WHAT NEEDS TO BE DONE: Set each line of the material below down word for word, from the first through the line that holds "The width and", but not the pictures.

DATA TO EXAMINE START

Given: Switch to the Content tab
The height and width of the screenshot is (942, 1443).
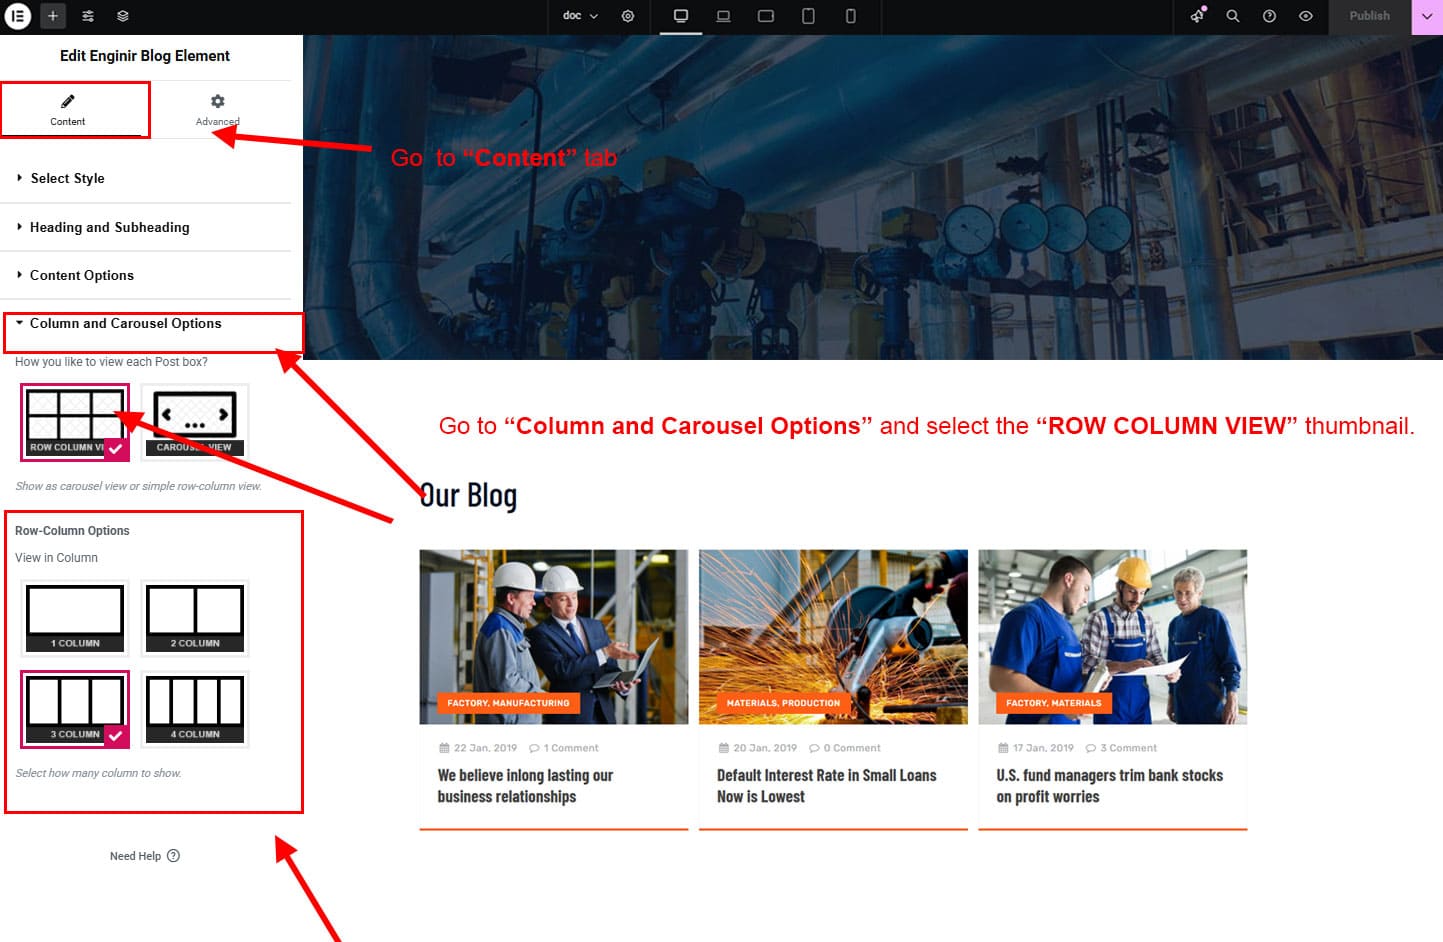Looking at the screenshot, I should tap(68, 109).
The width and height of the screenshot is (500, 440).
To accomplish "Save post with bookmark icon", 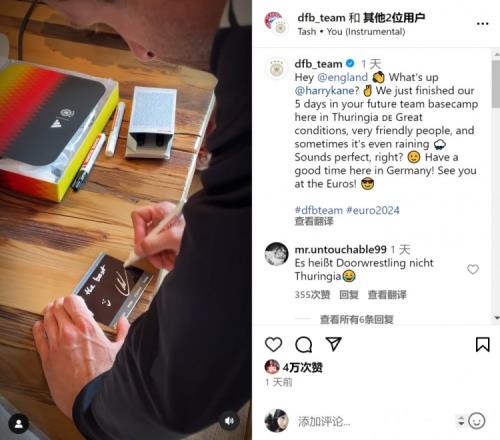I will tap(482, 344).
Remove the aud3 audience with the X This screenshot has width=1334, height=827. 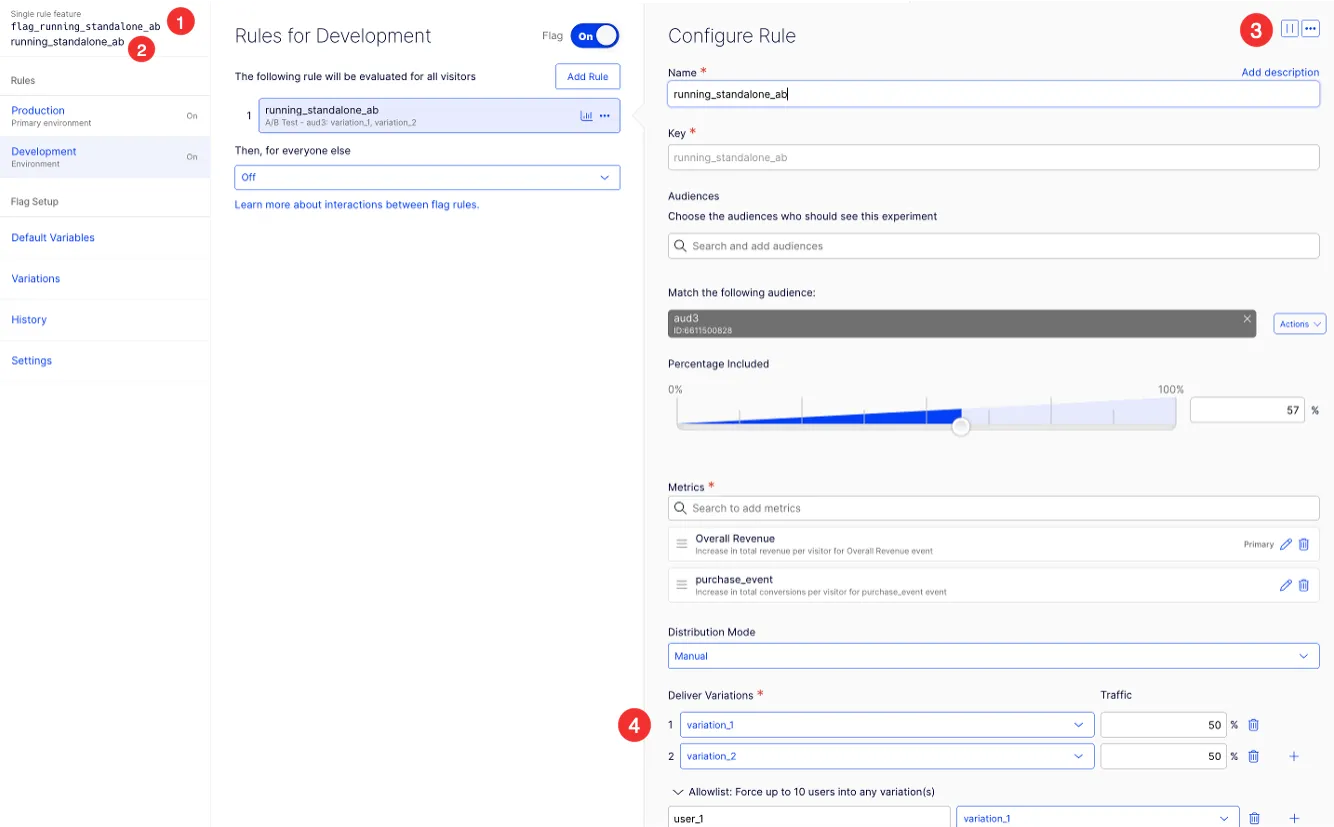[1247, 319]
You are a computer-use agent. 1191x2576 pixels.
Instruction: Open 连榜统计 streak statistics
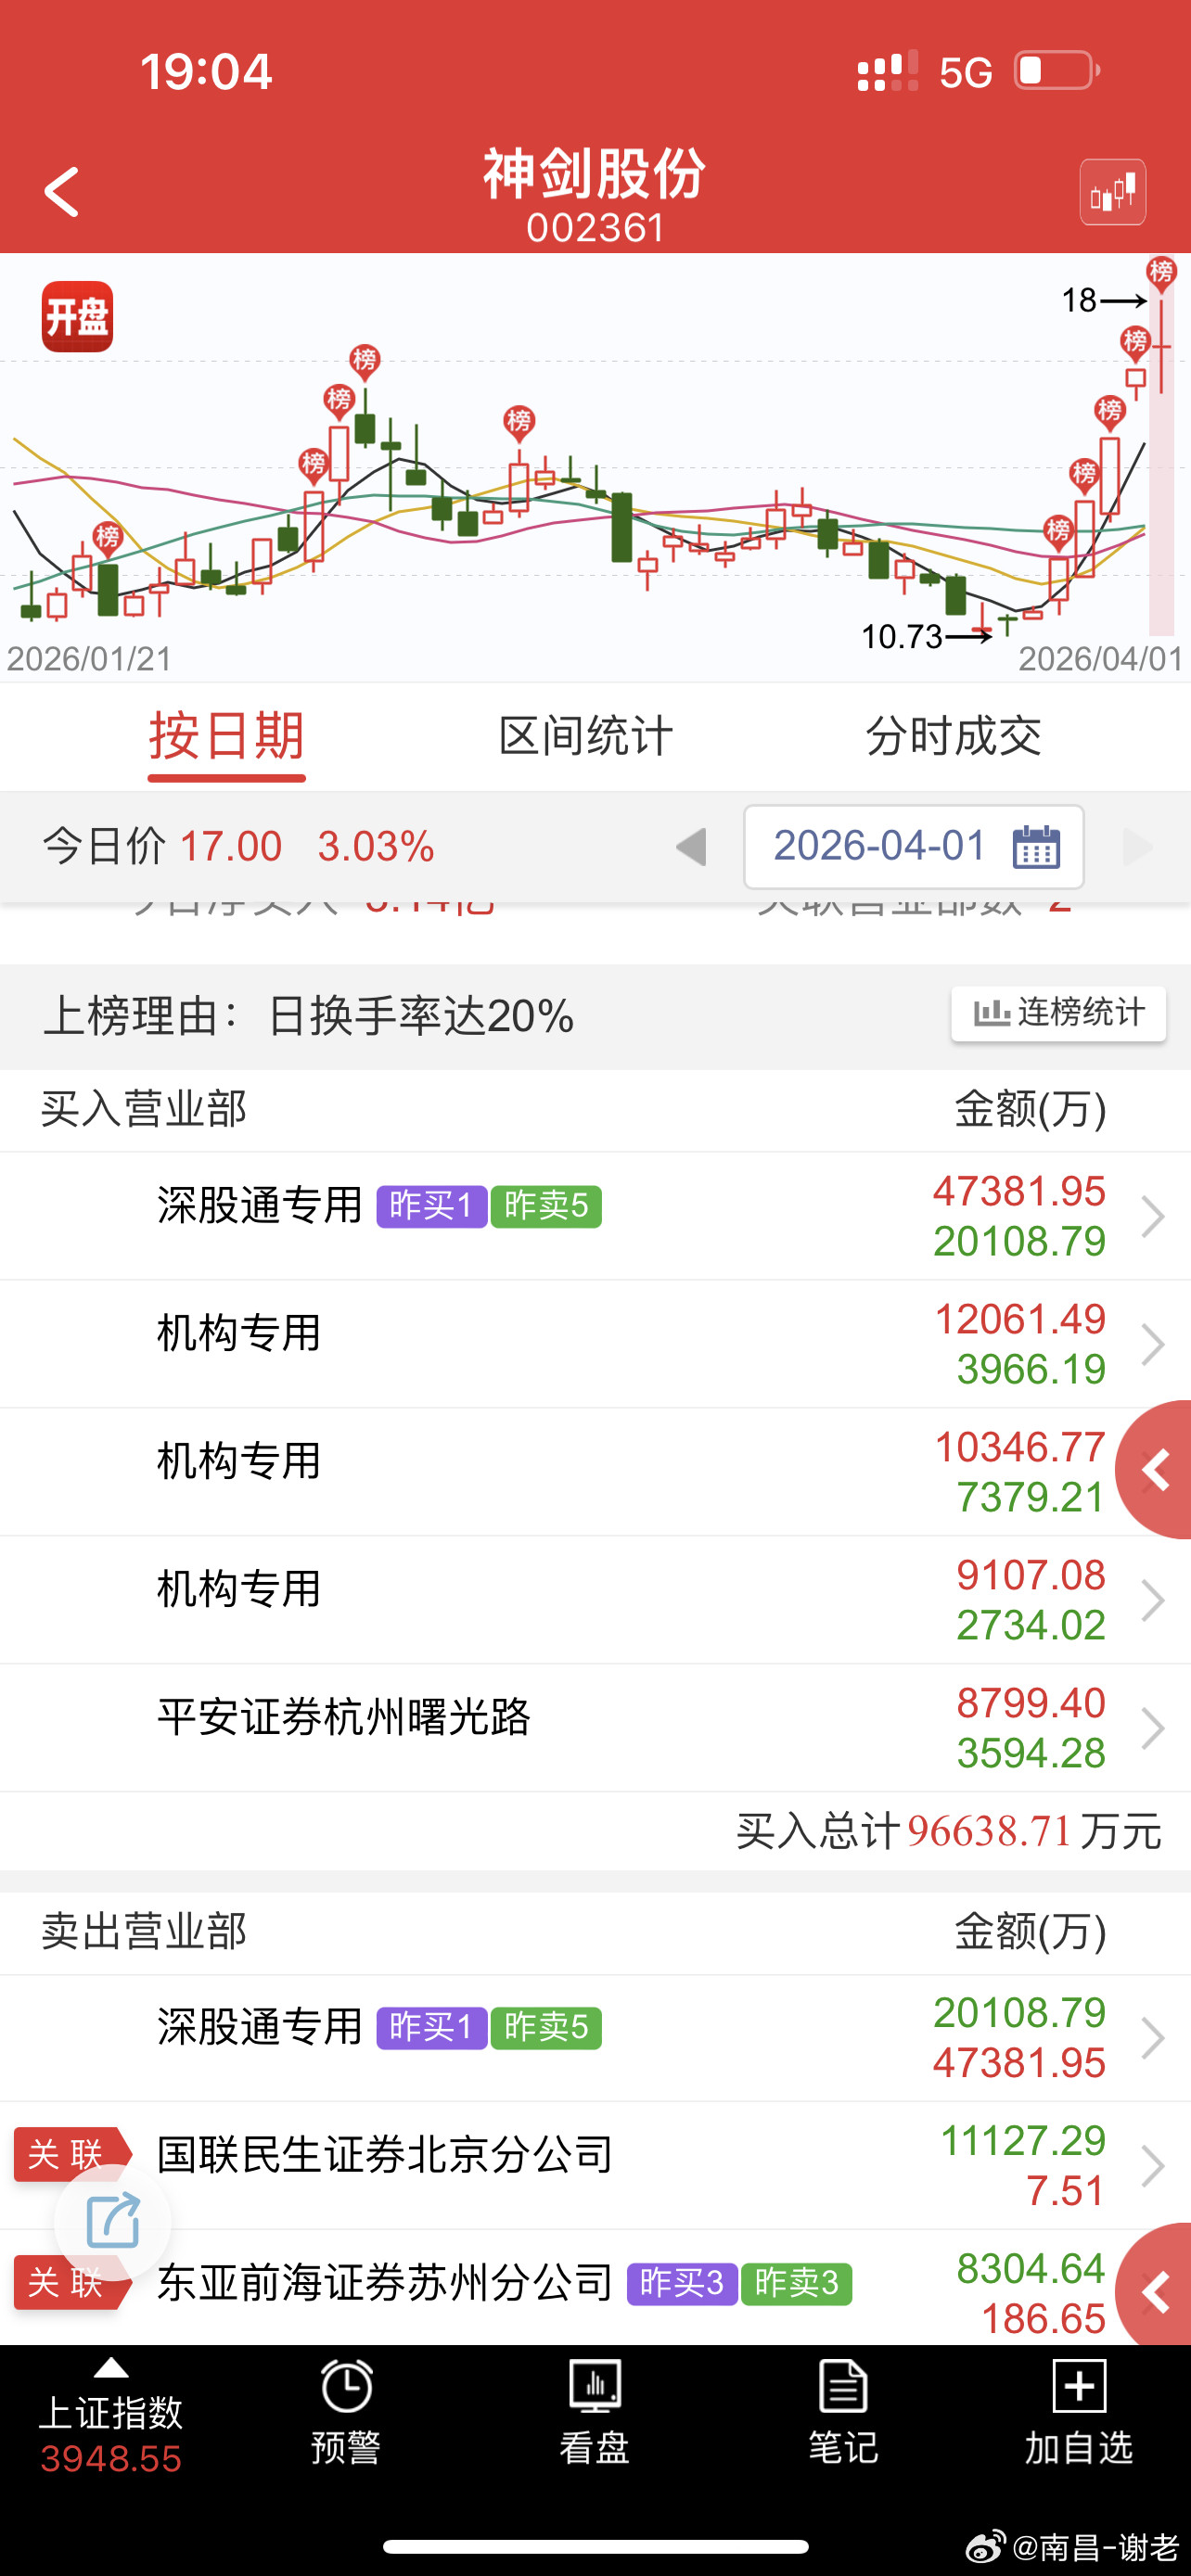click(1058, 1014)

DATA TO EXAMINE END

SOLUTION BELOW:
Given: Switch to the Content tab
The height and width of the screenshot is (942, 1443).
Looking at the screenshot, I should tap(68, 109).
The width and height of the screenshot is (500, 440).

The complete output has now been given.